**Texte choisi**
# # # # #

Je suis venue en France pour changer de vie et je me suis intéressée au monde des bibliothèques car j’ai découvert qu’on y pouvait faire mille métiers. Pourquoi formatrice ? Ce n’était pas mon idée au début. Comme tout bibliothécaire, J’ai commencé par le catalogage mais, ensuite, je me suis passionnée pour les services aux publics et c’est là que j’ai cherché à évoluer.  J’ai candidaté pour un poste en CDI (je suis contractuelle) et j’ai travaillé à l’appui à la recherche dans une BU. Je faisais des recherches bibliographiques pour les chercheurs et on m’a proposé d’être formatrice. Je l’ai vu vraiment comme une évolution des informations qu’on donne à la banque d’accueil en SP, ce côté relationnel me plaisait. Au début c’était assez…Comment dire ? J’étais un peu angoissée car je me posais toujours la question de la langue, la question de la prononciation (je n’ai jamais étudié le français). J’ai été formée au français comme pour être formatrice : sur le terrain. Le français, je l’ai étudié comme ça avec les cours du soir de la mairie de Paris et pour les formations, j’ai été formée par mes collègues.

# # # # #

**Données extraites**

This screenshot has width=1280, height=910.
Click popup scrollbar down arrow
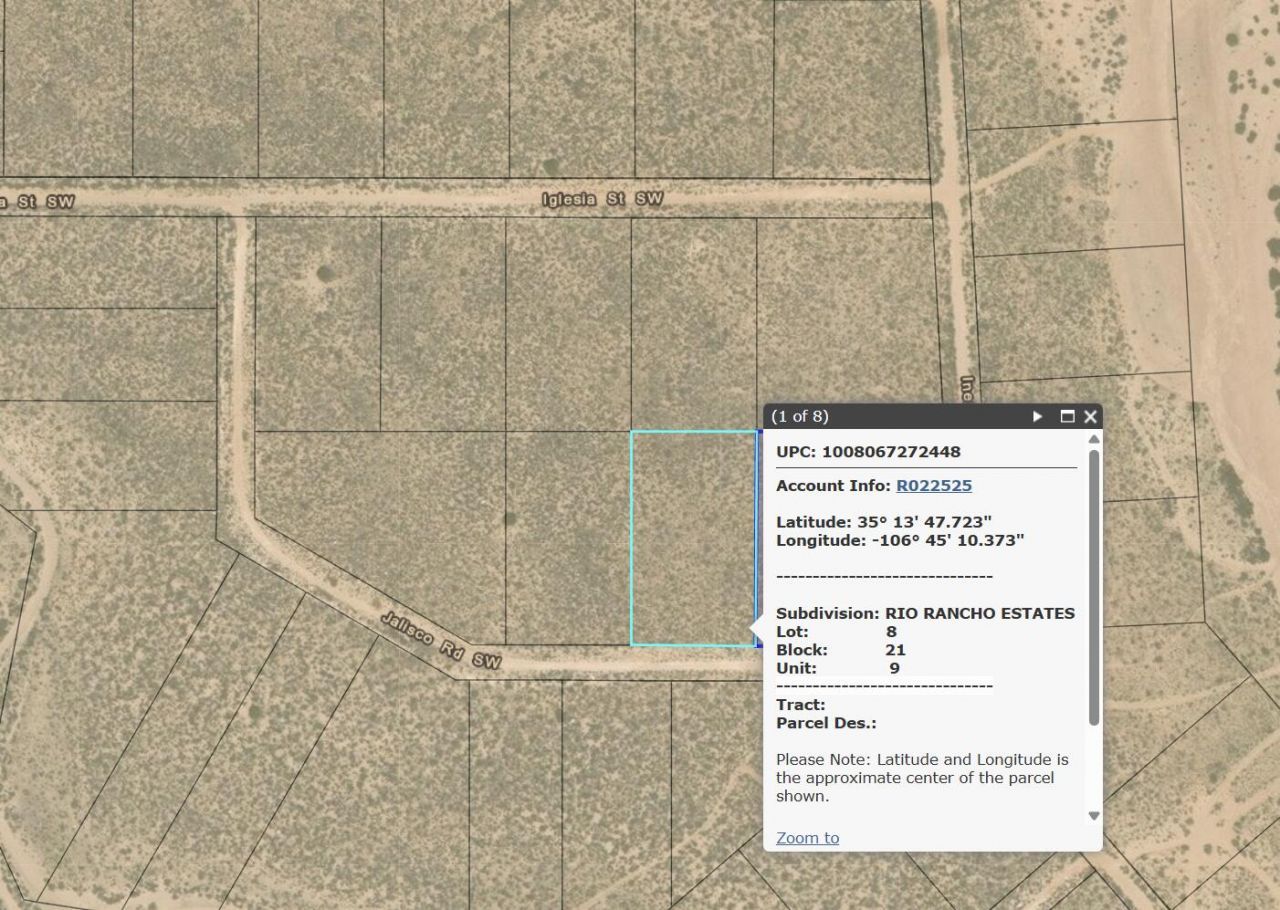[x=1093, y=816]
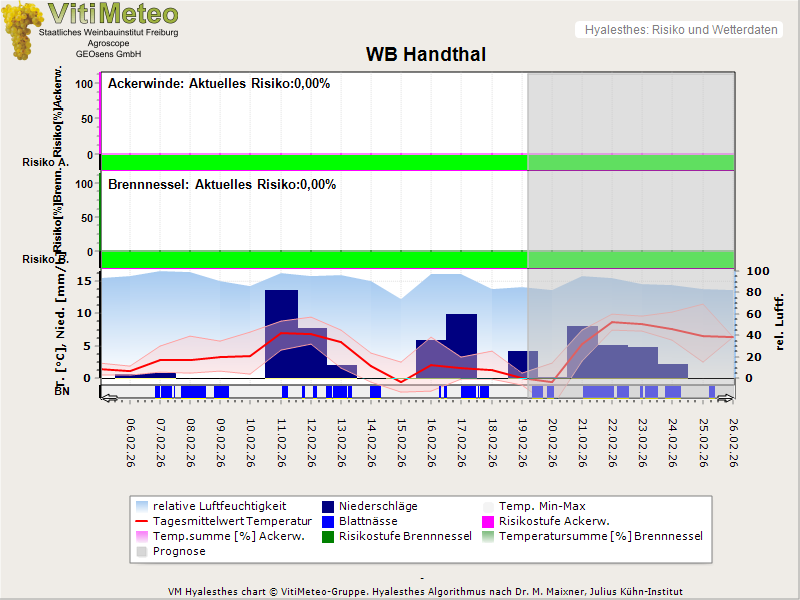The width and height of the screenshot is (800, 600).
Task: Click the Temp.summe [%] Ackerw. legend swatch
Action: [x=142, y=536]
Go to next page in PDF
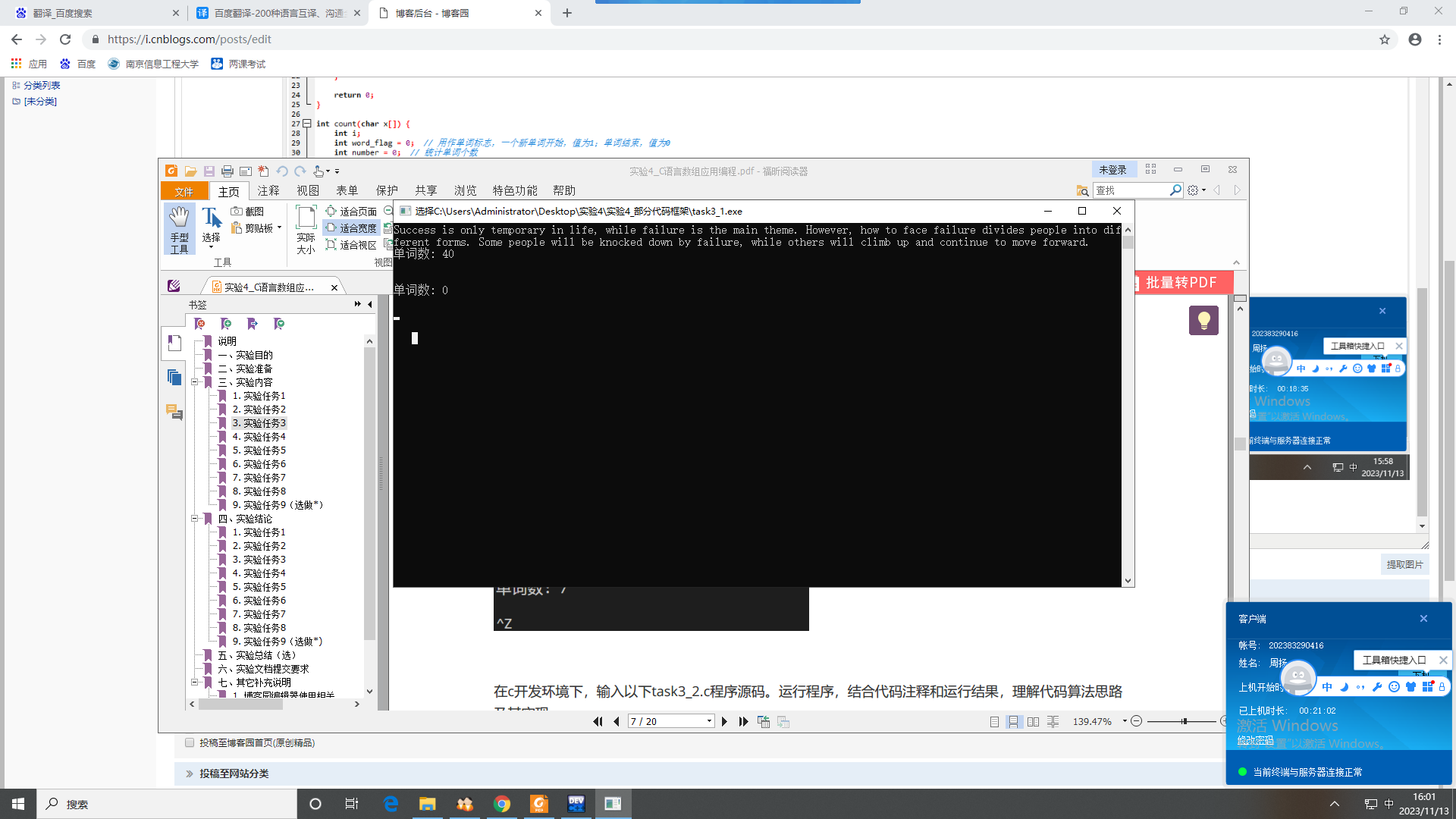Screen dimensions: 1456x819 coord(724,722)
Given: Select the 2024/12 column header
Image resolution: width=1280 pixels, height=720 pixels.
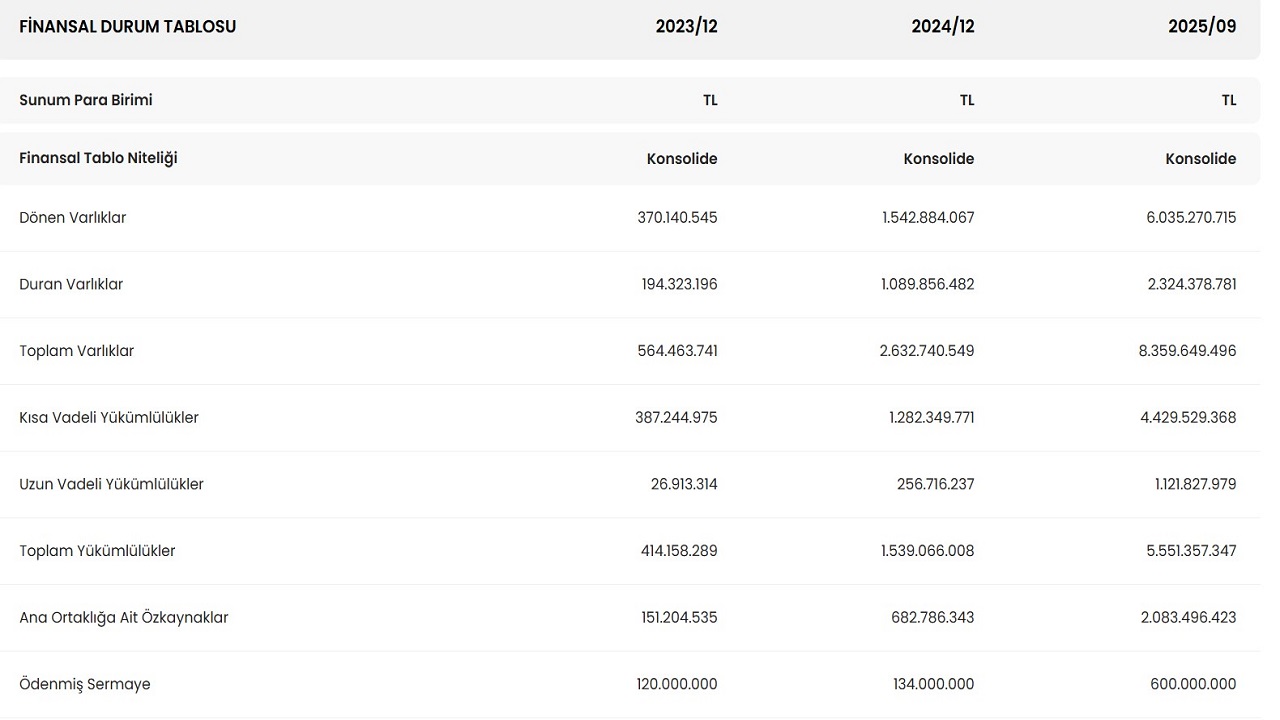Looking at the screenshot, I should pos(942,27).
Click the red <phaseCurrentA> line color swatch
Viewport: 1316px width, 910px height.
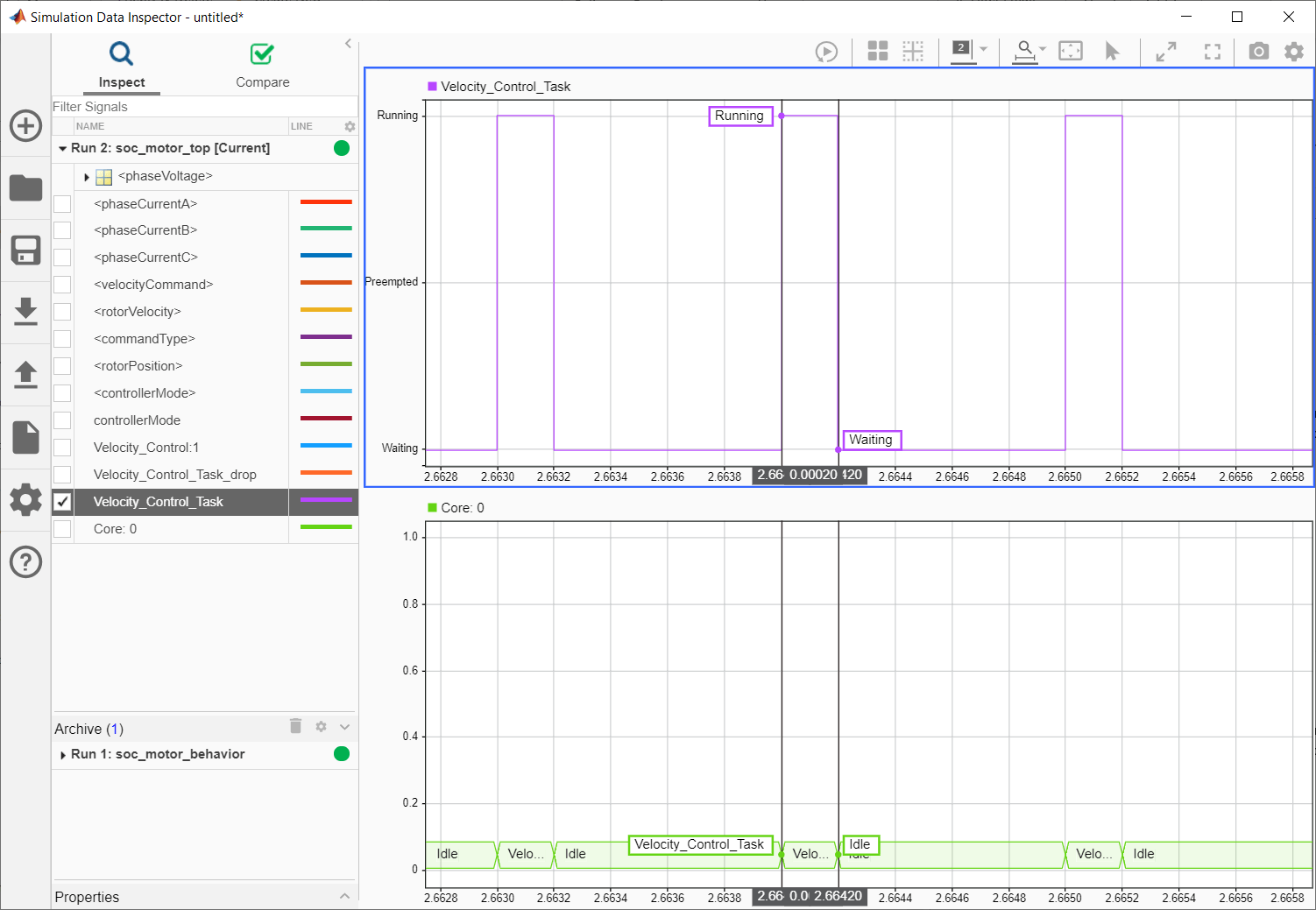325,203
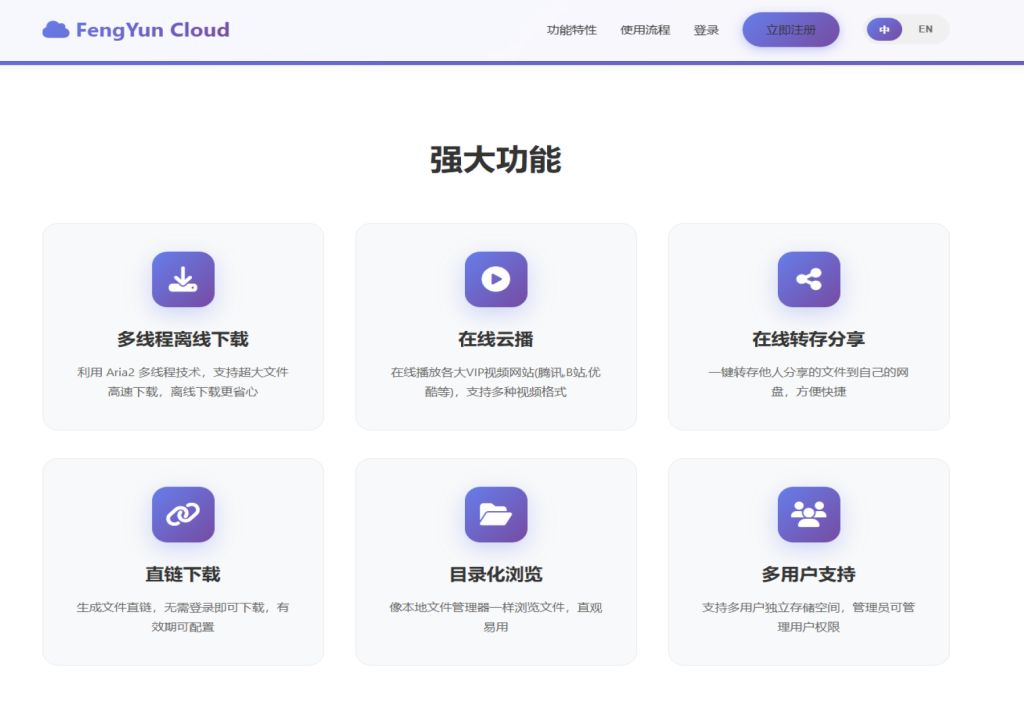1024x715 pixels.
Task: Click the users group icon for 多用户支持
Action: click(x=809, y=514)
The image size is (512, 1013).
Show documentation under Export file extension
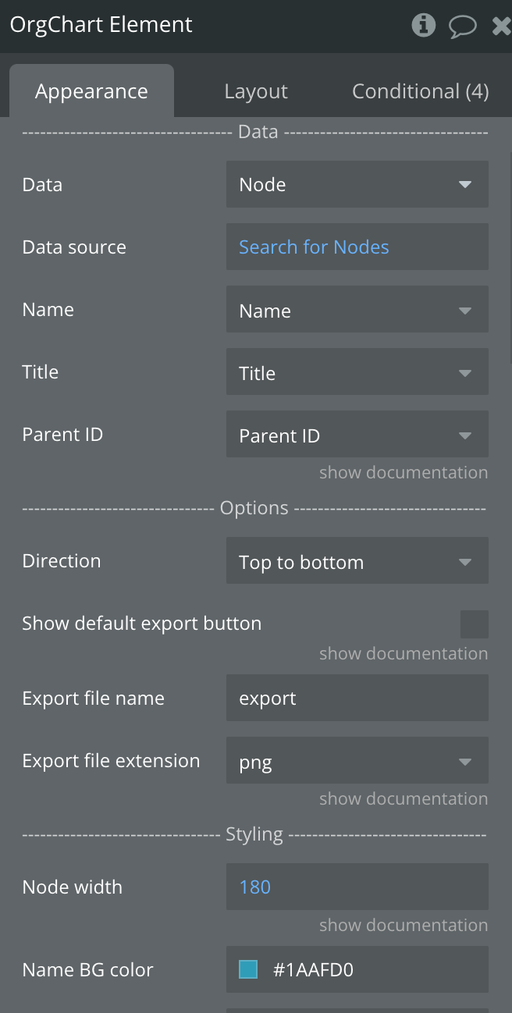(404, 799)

# # # # #

**Objectif du travail**
Indiquez si chaque affirmation ci-dessous concorde avec le texte choisi en répondant par oui ou par non, et citez les mots du texte qui le montrent.
1. Devenir formatrice était le projet de la personne qui parle dès le départ.
2. La personne qui parle a commencé par le catalogage.
3. Pour les formations, la personne qui parle a été formée par ses collègues.

**Réponse attendue**
1. Non : « Ce n’était pas mon idée au début. »
2. Oui : « Comme tout bibliothécaire, J’ai commencé par le catalogage »
3. Oui : « pour les formations, j’ai été formée par mes collègues »